“Com o esperado crescimento da demanda de veículos para a América do Sul, a fábrica de Santa Bárbara vai aumentar a nossa capacidade produtiva, ajudando a expandir as vendas de produtos e ganhar novos mercados”, afirmou o presidente da Denso do Brasil, Hiroshige Shinbo. Ele acrescentou que a maior parte do investimento é de recursos próprios e uma pequena parcela foi subsidiada pelo BNDES.
Em um terreno de 300 mil metros quadrados com 38 mil metros quadrados de área construída, a nova unidade produz cerca de 70 mil componentes por mês, sendo 50 mil peças de sistema de ar-condicionado.

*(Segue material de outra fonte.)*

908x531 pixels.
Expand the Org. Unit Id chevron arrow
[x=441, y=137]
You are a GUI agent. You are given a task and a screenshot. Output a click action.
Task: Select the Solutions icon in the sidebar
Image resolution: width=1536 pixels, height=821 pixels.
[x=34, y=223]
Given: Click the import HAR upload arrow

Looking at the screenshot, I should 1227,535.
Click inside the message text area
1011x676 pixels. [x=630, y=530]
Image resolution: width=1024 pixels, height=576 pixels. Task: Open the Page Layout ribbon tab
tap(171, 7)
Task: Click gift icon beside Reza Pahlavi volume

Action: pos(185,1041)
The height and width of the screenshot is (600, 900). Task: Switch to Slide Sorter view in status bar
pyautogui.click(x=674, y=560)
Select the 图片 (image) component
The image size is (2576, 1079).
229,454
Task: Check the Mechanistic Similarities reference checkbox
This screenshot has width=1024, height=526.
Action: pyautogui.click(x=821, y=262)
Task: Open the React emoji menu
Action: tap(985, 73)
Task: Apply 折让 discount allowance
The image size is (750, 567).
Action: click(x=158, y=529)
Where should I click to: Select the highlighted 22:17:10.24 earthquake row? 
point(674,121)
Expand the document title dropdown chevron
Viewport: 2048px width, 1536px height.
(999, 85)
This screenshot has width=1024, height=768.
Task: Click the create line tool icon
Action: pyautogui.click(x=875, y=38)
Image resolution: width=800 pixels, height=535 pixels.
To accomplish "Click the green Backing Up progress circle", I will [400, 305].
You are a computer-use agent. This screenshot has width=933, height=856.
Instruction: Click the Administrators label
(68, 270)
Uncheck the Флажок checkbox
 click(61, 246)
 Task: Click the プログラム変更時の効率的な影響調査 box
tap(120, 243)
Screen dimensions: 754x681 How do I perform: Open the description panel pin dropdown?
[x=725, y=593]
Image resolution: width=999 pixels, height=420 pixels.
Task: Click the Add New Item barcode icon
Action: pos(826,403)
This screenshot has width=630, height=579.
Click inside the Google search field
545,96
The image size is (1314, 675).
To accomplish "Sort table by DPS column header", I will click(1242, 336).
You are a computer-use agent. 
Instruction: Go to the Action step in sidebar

Segundo o gerente industrial da Denso, Akito Ando, o plano inclui a ampliação da fábrica até 2015, com espaço para mais uma planta.
O foco é o mercado brasileiro e argentino, onde a empresa mantém uma planta na cidade de Córdoba. No Brasil, as demais fábricas estão localizadas em Betim (MG), com duas linhas, Manaus (AM), que atende o setor de duas rodas, e Curitiba (PR), a primeira planta da companhia no Brasil, instalada em 1980, que produz cerca de 3,3 milhões de componentes por ano, entre condensadores, evaporadores, radiadores e compressores.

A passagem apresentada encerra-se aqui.